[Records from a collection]

━━━━━━

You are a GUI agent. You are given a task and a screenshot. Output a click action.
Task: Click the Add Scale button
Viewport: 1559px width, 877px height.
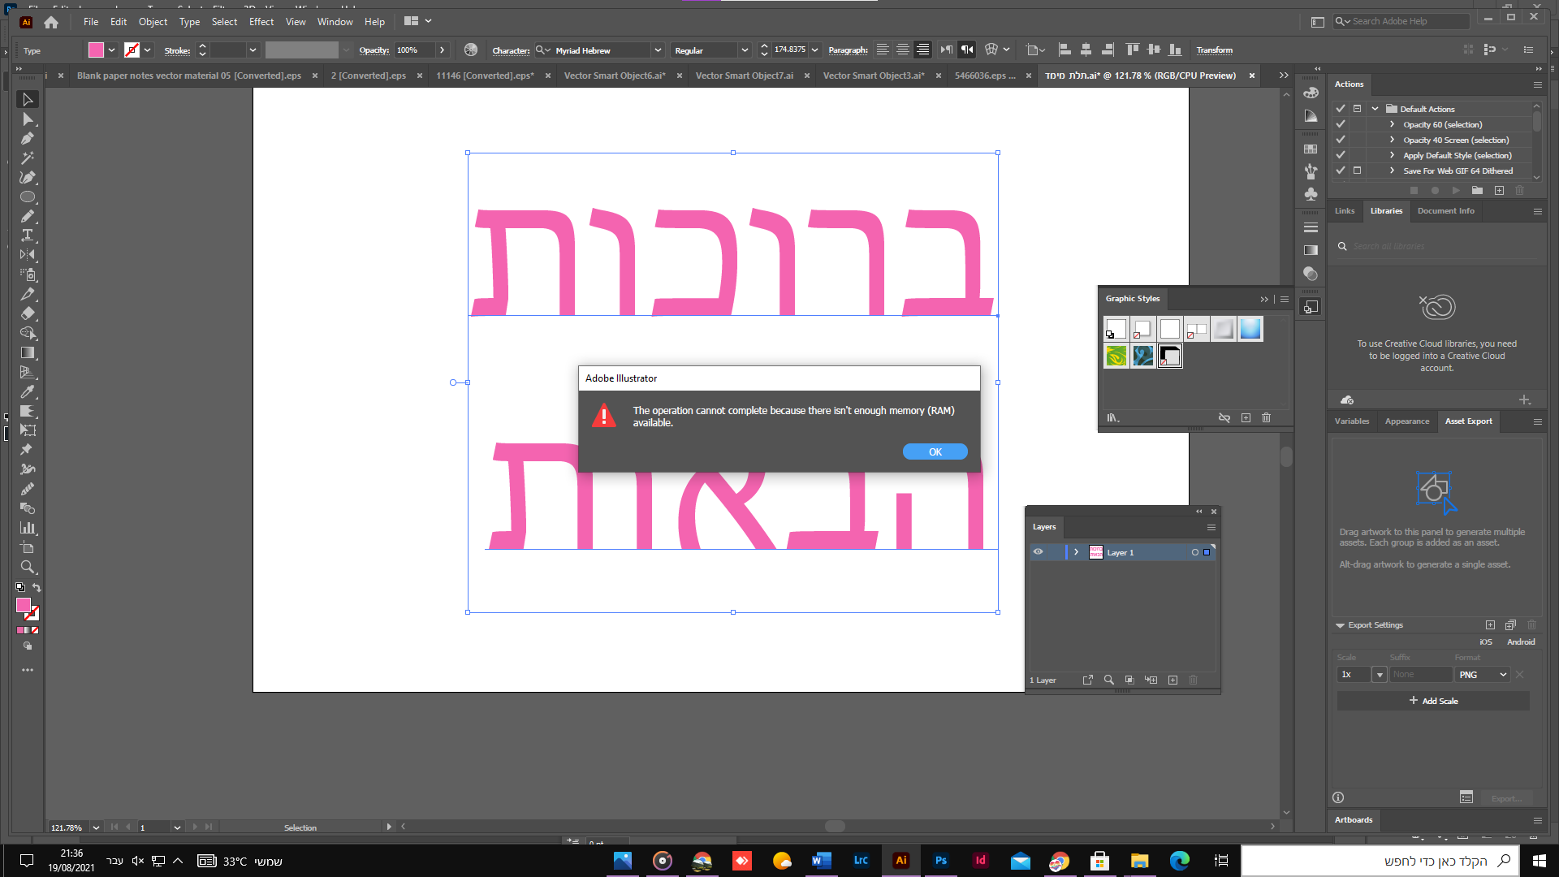click(1433, 701)
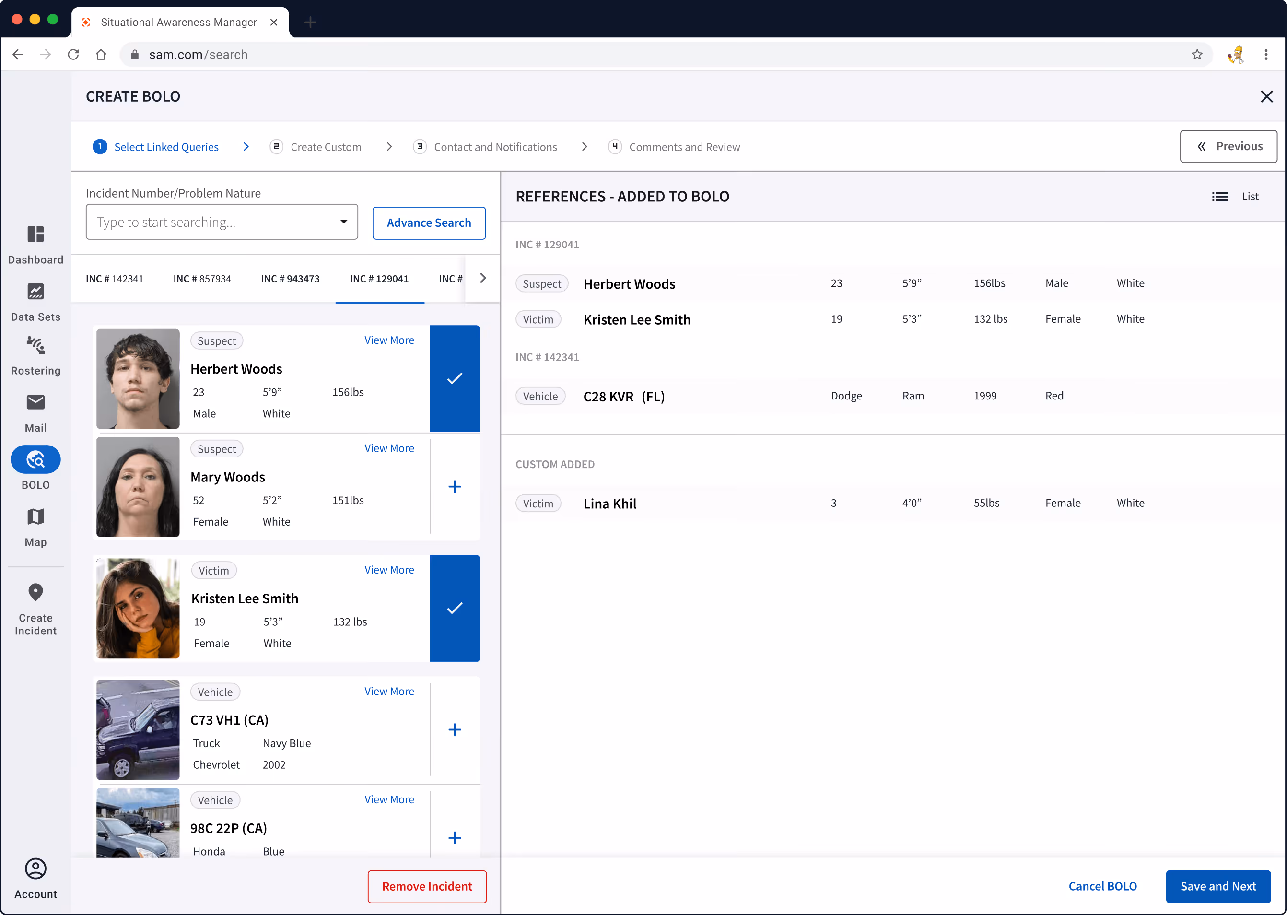Viewport: 1287px width, 915px height.
Task: Open the Account section
Action: pos(35,877)
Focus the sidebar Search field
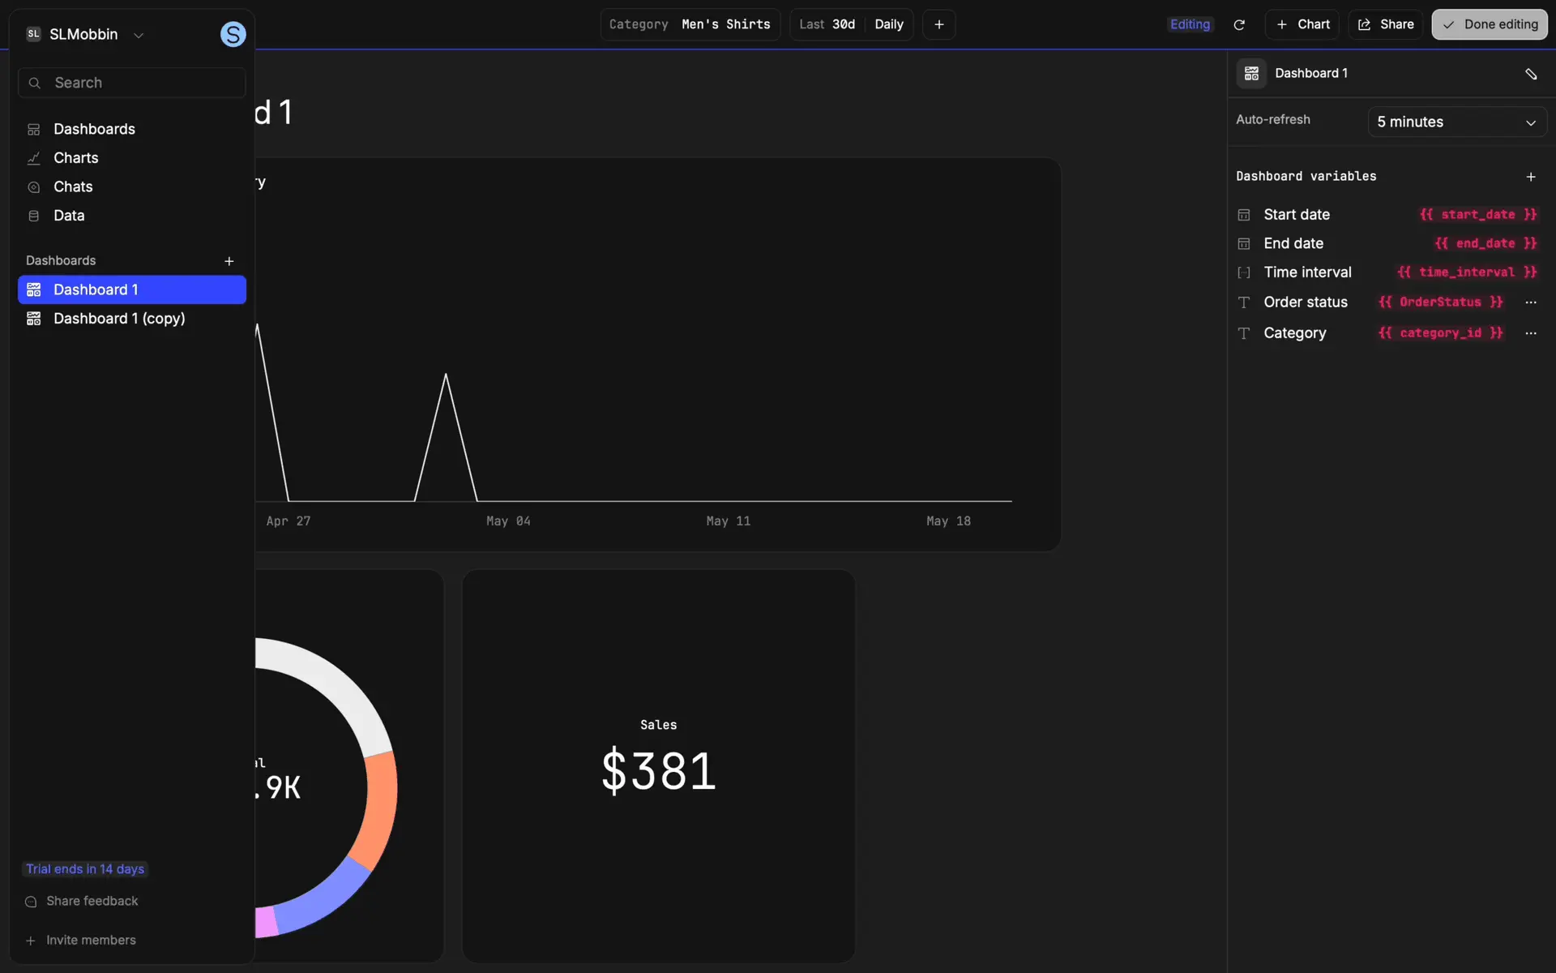The width and height of the screenshot is (1556, 973). click(x=132, y=83)
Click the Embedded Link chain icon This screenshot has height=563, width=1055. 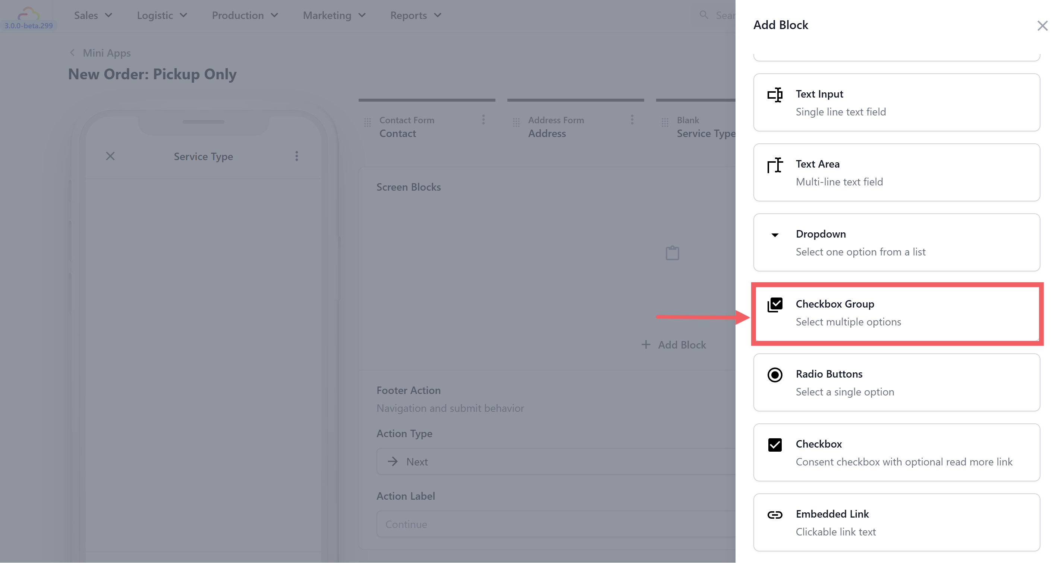774,515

━━━━━━

**TASK OBJECTIVE**
Repeat the data word for word, starting at its first line and stopping after the line that contains "Task: Click the Add Scale button".

**RESPONSE TO THE EXERCISE**
You are a GUI agent. You are given a task and a screenshot. Output a click action.
Task: Click the Add Scale button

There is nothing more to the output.